— Problem description —
Restate word for word the line containing "Bankruptcy (53, 303)" and all remaining lines of the entries below.

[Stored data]
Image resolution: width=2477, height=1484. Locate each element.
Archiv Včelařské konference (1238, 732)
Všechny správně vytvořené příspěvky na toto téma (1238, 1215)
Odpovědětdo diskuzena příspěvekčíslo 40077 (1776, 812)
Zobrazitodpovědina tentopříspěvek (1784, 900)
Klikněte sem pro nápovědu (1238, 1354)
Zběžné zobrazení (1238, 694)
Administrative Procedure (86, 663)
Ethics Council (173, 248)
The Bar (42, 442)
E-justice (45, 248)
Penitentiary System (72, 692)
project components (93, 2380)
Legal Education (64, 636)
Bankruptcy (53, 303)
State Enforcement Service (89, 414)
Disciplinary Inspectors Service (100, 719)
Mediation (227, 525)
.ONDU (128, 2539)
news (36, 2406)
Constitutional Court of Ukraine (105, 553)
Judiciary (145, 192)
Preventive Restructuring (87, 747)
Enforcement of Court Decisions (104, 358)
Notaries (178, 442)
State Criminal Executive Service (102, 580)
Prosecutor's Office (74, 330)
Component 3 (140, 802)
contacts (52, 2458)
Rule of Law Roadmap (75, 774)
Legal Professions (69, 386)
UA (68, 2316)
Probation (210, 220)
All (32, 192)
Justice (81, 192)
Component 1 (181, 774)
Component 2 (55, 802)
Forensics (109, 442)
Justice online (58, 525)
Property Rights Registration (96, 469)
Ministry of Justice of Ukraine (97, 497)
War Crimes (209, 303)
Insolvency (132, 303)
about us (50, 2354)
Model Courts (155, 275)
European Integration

— Finished exercise —
Bankruptcy (53, 303)
State Enforcement Service (89, 414)
Disciplinary Inspectors Service (100, 719)
Mediation (227, 525)
.ONDU (128, 2539)
news (36, 2406)
Constitutional Court of Ukraine (105, 553)
Judiciary (145, 192)
Preventive Restructuring (87, 747)
Enforcement of Court Decisions (104, 358)
Notaries (178, 442)
State Criminal Executive Service (102, 580)
Prosecutor's Office (74, 330)
Component 3 (140, 802)
contacts (52, 2458)
Rule of Law Roadmap (75, 774)
Legal Professions (69, 386)
UA (68, 2316)
Probation (210, 220)
All (32, 192)
Justice (81, 192)
Component 1 (181, 774)
Component 2 (55, 802)
Forensics (109, 442)
Justice online (58, 525)
Property Rights Registration (96, 469)
Ministry of Justice of Ukraine (97, 497)
War Crimes (209, 303)
Insolvency (132, 303)
about us (50, 2354)
Model Courts (155, 275)
European Integration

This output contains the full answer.